**Entries supplied:**
□ □ □ □ □
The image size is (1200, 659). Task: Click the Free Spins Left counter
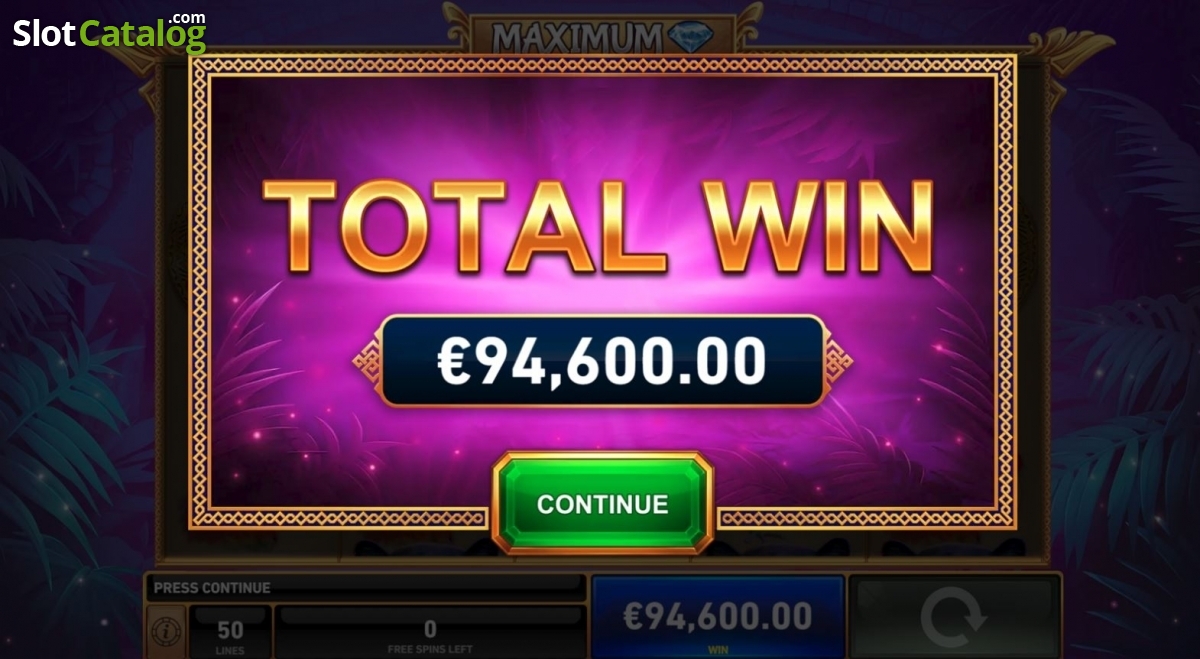tap(430, 633)
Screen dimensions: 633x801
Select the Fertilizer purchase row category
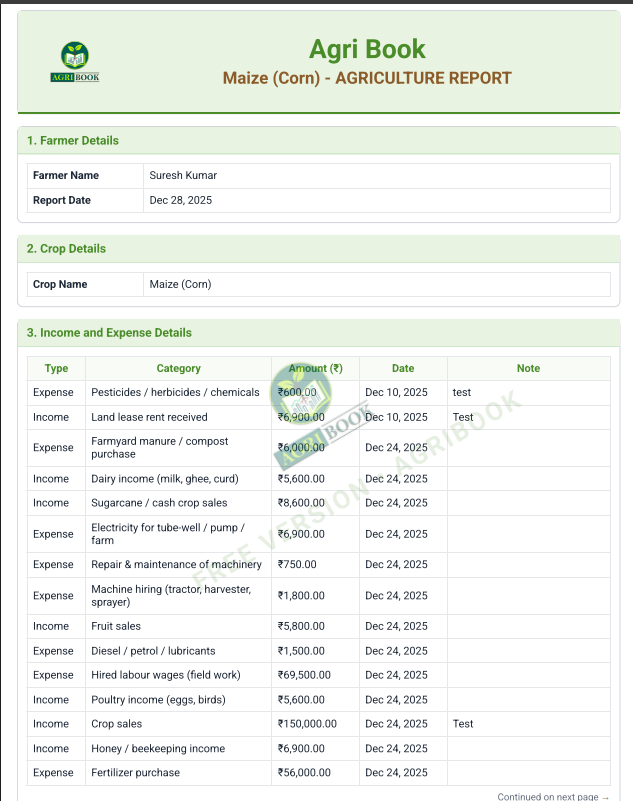tap(136, 773)
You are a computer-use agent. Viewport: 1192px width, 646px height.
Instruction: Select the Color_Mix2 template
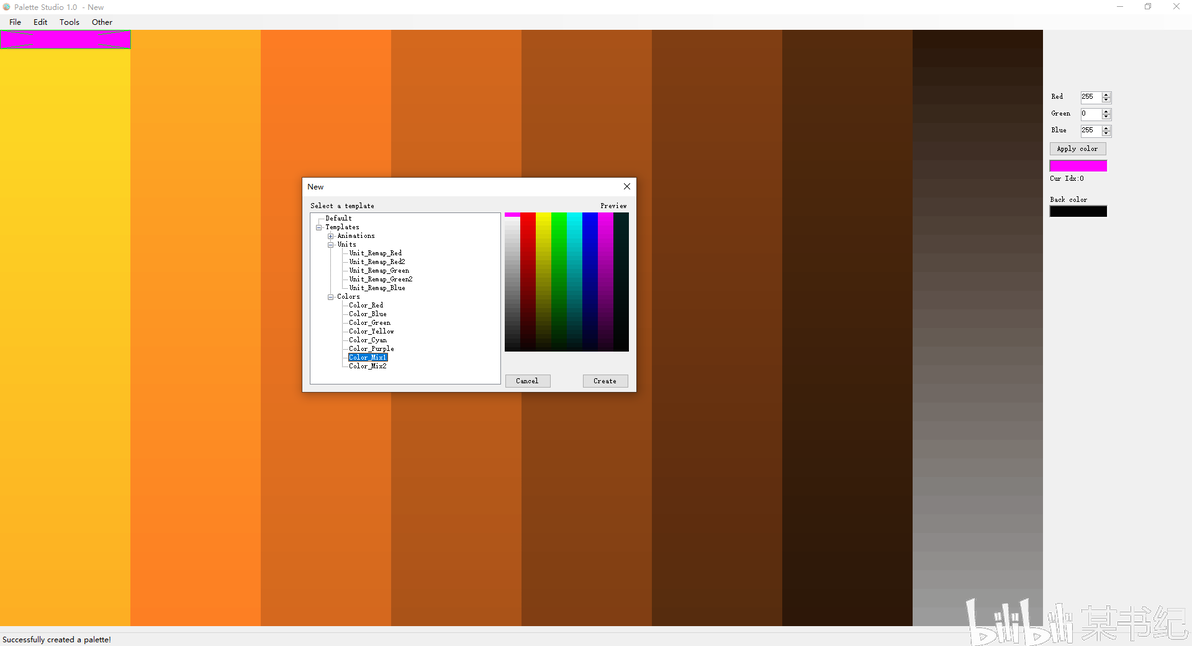click(x=368, y=366)
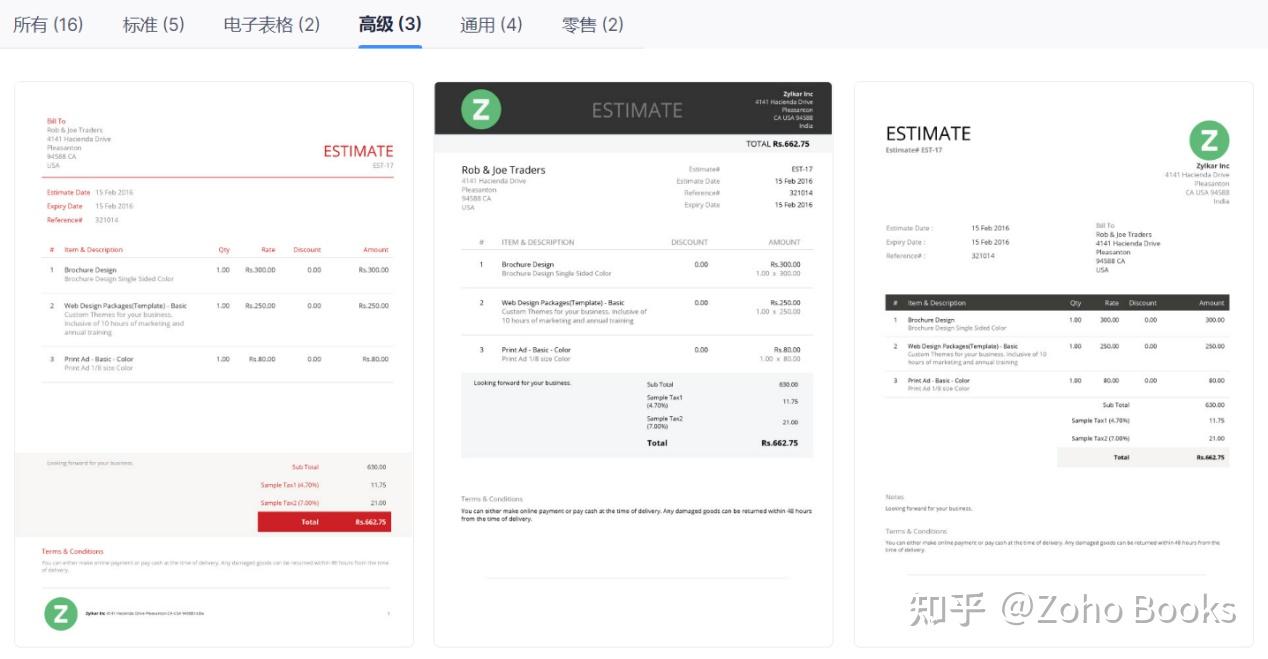Select the 高级 (3) tab

(389, 23)
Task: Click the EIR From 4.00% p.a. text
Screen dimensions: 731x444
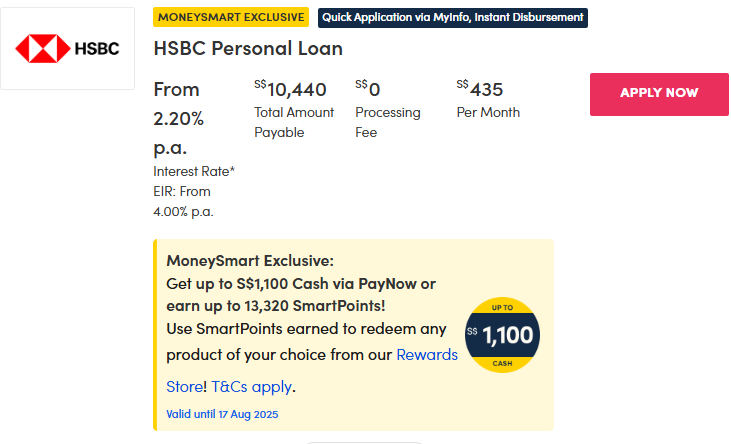Action: point(183,201)
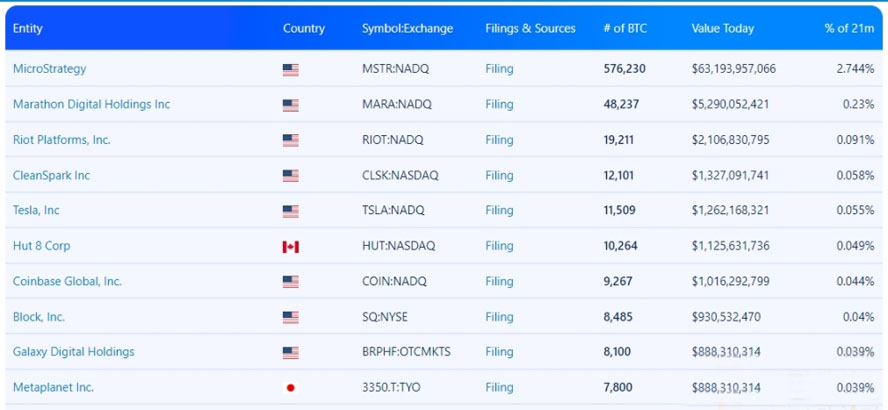
Task: Open the Filing link for Metaplanet
Action: 499,387
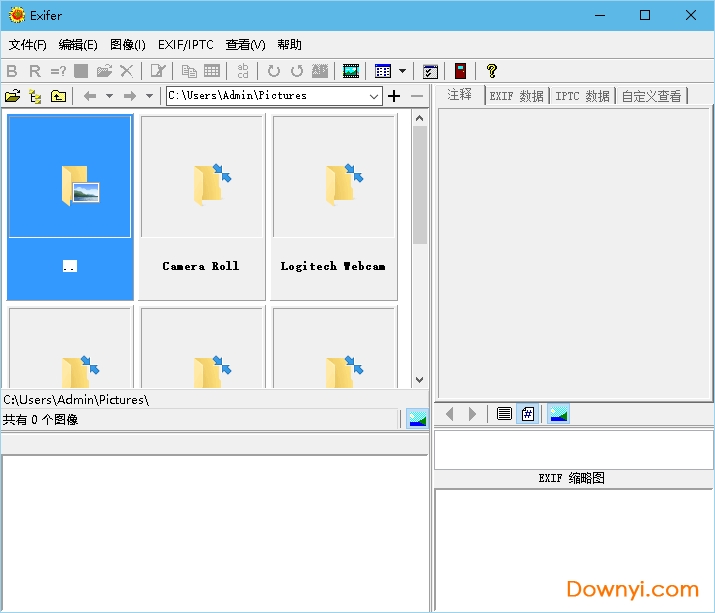Select the Logitech Webcam folder
715x613 pixels.
[x=333, y=206]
□ □ □ □ □
**Task requirements:**
No picture belongs in the copy. Print every entry above exactly as it stands.

**Result of this task:**
The image size is (1200, 659). Task: Click the Free Spins Left counter
tap(430, 633)
Screen dimensions: 633x801
Select the Fertilizer purchase row category
tap(136, 773)
You are a computer-use agent. Viewport: 1192px width, 646px height.
Instruction: Select the Color_Mix2 template
click(x=368, y=366)
Select the 高级 (3) tab

(389, 23)
Task: Click the EIR From 4.00% p.a. text
Screen dimensions: 731x444
Action: point(183,201)
Task: Open the Filing link for Metaplanet
Action: 499,387
Select the Logitech Webcam folder
715x613 pixels.
[x=333, y=206]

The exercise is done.